**Dataset extract:**

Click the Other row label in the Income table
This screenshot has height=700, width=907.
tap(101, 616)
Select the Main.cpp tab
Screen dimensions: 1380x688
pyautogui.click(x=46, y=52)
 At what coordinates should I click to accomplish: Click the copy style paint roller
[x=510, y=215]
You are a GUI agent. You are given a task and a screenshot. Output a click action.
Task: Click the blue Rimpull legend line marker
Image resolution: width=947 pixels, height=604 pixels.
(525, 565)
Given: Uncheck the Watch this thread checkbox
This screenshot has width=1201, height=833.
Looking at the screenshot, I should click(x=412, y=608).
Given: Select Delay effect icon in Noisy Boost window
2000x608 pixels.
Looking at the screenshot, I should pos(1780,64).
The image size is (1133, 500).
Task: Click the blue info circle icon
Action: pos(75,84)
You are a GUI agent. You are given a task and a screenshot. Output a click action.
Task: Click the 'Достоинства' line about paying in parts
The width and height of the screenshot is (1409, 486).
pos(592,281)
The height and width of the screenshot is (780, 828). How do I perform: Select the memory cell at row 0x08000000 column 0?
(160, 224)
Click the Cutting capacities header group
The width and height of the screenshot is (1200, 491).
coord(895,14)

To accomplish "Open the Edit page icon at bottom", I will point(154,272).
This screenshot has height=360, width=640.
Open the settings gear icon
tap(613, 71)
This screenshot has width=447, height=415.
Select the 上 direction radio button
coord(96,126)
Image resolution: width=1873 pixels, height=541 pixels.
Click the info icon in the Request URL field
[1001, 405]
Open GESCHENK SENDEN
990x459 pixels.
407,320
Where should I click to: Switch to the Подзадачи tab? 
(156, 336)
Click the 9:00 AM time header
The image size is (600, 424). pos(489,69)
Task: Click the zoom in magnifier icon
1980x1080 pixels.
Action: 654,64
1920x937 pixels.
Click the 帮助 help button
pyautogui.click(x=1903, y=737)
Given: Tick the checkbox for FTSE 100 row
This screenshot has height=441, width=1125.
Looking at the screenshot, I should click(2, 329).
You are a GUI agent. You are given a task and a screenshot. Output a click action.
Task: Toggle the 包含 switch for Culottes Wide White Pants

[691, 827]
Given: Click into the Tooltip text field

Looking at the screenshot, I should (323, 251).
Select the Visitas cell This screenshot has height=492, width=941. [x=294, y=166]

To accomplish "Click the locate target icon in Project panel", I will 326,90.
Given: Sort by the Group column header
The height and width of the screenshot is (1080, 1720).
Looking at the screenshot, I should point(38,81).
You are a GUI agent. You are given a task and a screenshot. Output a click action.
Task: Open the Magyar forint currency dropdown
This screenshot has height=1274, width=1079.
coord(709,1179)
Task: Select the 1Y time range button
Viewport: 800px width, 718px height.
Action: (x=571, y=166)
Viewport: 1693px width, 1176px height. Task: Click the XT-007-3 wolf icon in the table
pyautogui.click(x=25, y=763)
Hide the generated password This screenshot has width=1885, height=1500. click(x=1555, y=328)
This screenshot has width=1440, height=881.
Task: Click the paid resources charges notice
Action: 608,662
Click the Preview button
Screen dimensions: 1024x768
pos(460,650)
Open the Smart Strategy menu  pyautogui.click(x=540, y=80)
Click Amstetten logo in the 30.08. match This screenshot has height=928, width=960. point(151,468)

**What you should do:** Copy the rows word for word, from the start of the records through the line holding "Action: pos(75,84)", inclusive.

**Answer to the problem:**
Click the Other row label in the Income table
This screenshot has height=700, width=907.
tap(101, 616)
Select the Main.cpp tab
Screen dimensions: 1380x688
pyautogui.click(x=46, y=52)
 At what coordinates should I click to accomplish: Click the copy style paint roller
[x=510, y=215]
You are a GUI agent. You are given a task and a screenshot. Output a click action.
Task: Click the blue Rimpull legend line marker
Image resolution: width=947 pixels, height=604 pixels.
(525, 565)
Given: Uncheck the Watch this thread checkbox
This screenshot has width=1201, height=833.
Looking at the screenshot, I should click(x=412, y=608).
Given: Select Delay effect icon in Noisy Boost window
2000x608 pixels.
Looking at the screenshot, I should pos(1780,64).
The image size is (1133, 500).
Task: Click the blue info circle icon
Action: pos(75,84)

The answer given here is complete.